Many Southeast Asian countries have committed to achieving net-zero carbon emissions, with electrification of end-user sectors, such as transport, being a key strategy. According to the International Renewable Energy Agency, Southeast Asia is expected to experience rapid electrification, with electricity accounting for over half of its energy consumption by 2050, up from 22% in 2018. This transition is anticipated to drive a significant increase in electric vehicle (EV) sales, reaching approximately 8.5 million units by 2035, as reported by EY-Parthenon.
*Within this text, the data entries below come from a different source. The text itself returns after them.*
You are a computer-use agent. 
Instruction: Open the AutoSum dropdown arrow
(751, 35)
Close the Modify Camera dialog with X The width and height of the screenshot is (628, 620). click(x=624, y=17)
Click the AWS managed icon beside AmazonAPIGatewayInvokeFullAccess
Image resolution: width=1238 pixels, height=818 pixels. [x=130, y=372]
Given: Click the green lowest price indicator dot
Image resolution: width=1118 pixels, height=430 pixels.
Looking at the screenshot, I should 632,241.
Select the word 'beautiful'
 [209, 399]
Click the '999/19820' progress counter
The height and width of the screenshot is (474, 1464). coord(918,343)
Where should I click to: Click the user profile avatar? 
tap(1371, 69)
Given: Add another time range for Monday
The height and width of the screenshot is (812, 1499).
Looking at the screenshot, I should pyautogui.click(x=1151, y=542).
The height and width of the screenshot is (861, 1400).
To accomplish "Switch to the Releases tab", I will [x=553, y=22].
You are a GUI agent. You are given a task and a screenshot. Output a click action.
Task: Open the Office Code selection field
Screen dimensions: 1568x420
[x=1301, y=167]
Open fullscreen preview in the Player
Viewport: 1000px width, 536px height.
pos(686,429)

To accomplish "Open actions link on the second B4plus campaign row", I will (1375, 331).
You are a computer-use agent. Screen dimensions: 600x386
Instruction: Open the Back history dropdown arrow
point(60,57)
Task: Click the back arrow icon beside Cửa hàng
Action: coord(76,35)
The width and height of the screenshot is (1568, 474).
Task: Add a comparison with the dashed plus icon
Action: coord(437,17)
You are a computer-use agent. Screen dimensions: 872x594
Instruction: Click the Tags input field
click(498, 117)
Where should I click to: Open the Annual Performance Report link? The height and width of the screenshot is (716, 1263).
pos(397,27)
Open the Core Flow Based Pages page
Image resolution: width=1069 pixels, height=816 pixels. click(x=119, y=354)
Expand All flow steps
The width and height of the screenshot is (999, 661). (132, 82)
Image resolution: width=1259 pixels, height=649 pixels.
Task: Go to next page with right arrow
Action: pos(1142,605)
The growing EV market in Southeast Asia presents opportunities for Chinese EV manufacturers, who are increasingly seeking growth abroad due to intense domestic competition. With Southeast Asia’s close economic ties to China and the challenging environment for Chinese companies in Western markets due to rising tariffs, interest in the region is expanding.
Chinese EV brands have gained considerable market share, growing from 38% in 2022 to over 70% in the past year. This expansion is supported by substantial Chinese investments in EV manufacturing and the upstream supply chain, including mining, mineral processing, and battery production. For example, Contemporary Amperex Technology (CATL), a leading Chinese battery maker, announced a nearly US$6 billion joint venture in Indonesia in 2022 to develop a comprehensive lithium-ion battery supply chain, covering mining, material processing, battery production, and recycling.
Other Chinese companies, such as CNGR Advanced Material, are involved in nickel and battery mineral production in Indonesia, while firms like NV Gotion, EVE Energy, and Senior Technology Material are making significant investments in battery manufacturing in Malaysia and Thailand. Additionally, there is increasing interest in key materials used in mobility batteries, such as aluminum and rare earth elements.
The influx of Chinese investment in battery manufacturing and upstream supply chains offers potential economic growth and job creation in Southeast Asia. However, it also brings environmental and social challenges, particularly related to mining activities. For instance, mining in Sulawesi, Indonesia, has raised concerns about environmental damage and disruptions to local communities, including the Bajau people.
Effective management of these challenges is crucial to ensure that the transition to an electrified future does not compromise environmental and social standards. Australia, with its expertise in waste management, mine site rehabilitation, and community engagement, can play a significant role in integrating responsible practices into the region’s mining and processing activities.
Chinese investments in Australia’s mining sector have generally faced fewer socio-environmental issues, likely due to the expertise of local management in implementing sustainable practices. A potential South-South-North cooperation model could facilitate the integration of these practices in Southeast Asia.
Such collaboration could benefit Australian companies and investors, given Australia’s reserves of key minerals like lithium and bauxite. By leveraging their collective strengths, Australia, China, and Southeast Asia could build a regional clean tech ecosystem with diverse and resilient supply chains.
Despite potential geopolitical tensions, historical precedents suggest that Australia, as a middle power, can effectively engage with major powers, mediate conflicts, and foster multipolarity. Successful trilateral cooperation in battery and mineral supply chains could serve as a model for global collaboration towards a sustainable future.